Data entries
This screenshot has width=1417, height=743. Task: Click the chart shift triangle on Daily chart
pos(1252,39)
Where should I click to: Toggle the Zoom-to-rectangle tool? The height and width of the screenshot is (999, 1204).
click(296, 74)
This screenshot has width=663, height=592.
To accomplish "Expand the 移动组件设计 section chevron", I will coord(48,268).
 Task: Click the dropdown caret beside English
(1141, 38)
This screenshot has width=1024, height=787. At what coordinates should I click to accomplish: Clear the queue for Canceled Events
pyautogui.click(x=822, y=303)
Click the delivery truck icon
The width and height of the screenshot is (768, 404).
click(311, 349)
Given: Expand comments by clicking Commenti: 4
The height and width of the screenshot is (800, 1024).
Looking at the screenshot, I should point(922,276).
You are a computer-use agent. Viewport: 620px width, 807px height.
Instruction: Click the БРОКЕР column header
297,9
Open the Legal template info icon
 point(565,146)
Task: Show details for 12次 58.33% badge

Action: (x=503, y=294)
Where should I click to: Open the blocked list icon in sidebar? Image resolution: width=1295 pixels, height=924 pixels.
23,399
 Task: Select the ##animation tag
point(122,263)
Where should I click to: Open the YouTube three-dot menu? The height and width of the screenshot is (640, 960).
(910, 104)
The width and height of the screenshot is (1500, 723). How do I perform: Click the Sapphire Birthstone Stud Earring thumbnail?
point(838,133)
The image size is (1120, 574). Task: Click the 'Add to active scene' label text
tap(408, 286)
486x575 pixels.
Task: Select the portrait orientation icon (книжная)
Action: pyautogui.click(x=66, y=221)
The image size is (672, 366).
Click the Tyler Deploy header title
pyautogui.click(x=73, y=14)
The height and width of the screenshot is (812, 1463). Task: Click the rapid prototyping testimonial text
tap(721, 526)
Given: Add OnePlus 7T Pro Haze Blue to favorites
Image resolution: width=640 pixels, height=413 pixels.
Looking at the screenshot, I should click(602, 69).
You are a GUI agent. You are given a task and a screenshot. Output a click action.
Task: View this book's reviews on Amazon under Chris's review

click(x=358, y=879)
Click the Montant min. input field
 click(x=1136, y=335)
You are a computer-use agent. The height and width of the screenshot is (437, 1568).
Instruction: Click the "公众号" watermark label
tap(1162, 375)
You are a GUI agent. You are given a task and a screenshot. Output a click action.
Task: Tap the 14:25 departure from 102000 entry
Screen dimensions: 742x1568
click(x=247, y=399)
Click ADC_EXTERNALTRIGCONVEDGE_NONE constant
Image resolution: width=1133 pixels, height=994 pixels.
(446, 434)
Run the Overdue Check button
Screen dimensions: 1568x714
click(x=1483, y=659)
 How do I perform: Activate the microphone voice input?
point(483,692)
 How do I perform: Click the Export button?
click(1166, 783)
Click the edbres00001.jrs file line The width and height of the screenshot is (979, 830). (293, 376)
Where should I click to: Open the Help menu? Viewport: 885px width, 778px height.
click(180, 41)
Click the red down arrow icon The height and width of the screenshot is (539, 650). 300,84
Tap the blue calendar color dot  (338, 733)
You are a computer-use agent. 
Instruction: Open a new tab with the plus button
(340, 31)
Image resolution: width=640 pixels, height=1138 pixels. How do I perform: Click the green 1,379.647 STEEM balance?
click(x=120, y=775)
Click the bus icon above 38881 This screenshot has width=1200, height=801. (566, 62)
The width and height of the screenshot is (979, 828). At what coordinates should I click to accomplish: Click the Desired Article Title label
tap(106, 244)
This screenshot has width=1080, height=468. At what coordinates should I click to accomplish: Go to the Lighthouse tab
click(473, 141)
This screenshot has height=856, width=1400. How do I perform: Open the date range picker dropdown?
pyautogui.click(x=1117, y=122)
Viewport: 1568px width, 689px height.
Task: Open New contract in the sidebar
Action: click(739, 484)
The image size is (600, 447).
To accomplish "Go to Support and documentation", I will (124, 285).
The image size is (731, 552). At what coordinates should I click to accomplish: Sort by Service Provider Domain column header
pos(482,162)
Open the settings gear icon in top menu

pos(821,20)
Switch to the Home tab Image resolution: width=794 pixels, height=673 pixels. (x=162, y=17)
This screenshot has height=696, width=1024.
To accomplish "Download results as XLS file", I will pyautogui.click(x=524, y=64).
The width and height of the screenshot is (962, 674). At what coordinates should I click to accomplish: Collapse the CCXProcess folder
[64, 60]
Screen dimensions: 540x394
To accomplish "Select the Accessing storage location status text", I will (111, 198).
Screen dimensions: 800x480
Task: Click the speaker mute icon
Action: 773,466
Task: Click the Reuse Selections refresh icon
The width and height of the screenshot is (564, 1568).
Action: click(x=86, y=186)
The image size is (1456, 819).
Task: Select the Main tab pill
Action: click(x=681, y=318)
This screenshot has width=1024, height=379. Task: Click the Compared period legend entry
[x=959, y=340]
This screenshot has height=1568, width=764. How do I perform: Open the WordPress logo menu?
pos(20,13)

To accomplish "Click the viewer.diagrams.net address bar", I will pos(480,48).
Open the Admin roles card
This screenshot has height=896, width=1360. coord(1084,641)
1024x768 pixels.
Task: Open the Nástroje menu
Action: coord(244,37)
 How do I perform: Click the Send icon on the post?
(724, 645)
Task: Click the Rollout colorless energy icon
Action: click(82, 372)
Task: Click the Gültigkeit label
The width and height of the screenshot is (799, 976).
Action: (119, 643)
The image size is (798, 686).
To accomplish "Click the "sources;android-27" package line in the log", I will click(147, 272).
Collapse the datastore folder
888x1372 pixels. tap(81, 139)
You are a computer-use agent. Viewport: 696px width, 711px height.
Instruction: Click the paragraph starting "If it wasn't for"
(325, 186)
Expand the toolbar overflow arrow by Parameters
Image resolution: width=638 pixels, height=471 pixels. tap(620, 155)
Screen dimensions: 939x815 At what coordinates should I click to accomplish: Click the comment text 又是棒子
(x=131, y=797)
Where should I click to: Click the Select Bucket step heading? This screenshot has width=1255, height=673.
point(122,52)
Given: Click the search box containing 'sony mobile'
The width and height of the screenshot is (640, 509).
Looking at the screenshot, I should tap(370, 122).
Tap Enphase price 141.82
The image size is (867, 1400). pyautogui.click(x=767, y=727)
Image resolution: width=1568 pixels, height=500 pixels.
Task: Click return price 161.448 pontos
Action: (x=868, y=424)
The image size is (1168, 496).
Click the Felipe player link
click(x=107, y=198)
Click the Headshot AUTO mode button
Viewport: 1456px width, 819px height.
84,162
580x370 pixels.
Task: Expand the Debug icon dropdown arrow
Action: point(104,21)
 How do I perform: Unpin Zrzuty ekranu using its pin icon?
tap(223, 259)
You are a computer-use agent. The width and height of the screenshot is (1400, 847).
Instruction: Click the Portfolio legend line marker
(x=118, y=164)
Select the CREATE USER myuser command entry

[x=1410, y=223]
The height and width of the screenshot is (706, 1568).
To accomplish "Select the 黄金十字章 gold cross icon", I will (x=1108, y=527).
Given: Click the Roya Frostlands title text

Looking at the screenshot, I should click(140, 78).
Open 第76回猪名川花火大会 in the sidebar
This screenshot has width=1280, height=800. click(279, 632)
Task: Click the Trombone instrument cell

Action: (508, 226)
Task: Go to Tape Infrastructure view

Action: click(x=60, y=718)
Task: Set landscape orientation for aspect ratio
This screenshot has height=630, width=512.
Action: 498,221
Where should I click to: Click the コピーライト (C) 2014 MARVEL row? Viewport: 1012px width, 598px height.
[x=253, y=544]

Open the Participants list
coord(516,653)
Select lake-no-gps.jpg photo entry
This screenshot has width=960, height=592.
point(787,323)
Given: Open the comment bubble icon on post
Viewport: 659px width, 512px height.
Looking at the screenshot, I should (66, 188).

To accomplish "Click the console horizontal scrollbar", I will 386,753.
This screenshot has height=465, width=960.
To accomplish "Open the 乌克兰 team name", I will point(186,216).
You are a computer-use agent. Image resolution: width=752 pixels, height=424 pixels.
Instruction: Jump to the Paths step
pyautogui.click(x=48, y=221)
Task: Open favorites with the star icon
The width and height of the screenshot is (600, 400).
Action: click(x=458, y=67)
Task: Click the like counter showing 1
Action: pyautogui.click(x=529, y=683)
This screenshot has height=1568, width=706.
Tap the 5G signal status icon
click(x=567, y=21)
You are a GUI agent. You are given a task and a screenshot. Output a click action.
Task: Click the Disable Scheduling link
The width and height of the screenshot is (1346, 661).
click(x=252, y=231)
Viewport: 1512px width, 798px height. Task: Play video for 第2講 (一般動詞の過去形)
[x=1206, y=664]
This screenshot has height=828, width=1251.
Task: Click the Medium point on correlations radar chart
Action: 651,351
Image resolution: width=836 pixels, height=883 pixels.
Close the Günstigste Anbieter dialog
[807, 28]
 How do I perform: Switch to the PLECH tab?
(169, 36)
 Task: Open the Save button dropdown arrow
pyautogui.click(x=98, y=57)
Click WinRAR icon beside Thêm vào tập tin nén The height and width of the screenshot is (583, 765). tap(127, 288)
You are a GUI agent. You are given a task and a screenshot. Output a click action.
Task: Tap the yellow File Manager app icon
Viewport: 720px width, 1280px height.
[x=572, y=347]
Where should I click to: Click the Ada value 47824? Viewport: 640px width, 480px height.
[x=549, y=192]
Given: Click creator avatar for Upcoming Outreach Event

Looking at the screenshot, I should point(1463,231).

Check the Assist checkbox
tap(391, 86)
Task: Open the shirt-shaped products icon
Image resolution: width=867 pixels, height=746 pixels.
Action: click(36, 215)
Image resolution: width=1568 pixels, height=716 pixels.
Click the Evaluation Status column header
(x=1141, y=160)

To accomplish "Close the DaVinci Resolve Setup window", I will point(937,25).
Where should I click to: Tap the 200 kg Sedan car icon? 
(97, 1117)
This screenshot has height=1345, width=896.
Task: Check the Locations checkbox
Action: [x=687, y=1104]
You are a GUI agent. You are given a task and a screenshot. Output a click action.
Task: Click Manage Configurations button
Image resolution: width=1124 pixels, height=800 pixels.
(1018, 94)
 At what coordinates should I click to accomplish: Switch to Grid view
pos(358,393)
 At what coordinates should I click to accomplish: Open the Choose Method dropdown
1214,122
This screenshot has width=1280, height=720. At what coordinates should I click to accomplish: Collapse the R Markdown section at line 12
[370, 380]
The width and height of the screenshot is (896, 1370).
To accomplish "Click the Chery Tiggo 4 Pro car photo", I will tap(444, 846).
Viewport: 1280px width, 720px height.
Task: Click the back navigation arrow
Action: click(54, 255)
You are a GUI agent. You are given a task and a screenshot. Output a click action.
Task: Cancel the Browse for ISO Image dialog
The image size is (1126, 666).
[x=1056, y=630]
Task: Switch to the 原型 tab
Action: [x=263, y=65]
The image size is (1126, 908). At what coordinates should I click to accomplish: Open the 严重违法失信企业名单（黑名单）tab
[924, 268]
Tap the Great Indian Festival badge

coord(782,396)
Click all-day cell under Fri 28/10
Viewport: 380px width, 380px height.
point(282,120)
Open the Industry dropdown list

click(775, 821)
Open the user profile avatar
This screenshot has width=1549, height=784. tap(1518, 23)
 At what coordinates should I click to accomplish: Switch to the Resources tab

Required action: The lines above that hold the string "computer" are to be located and copied.

Result of the exercise:
You are a computer-use agent. Viewport: 620px width, 807px height.
You are a computer-use agent. The height and width of the screenshot is (437, 1568).
You are a computer-use agent. 
You are a computer-use agent. Viewport: 696px width, 711px height.
You are a computer-use agent. The width and height of the screenshot is (1400, 847).
You are a computer-use agent. Image resolution: width=752 pixels, height=424 pixels.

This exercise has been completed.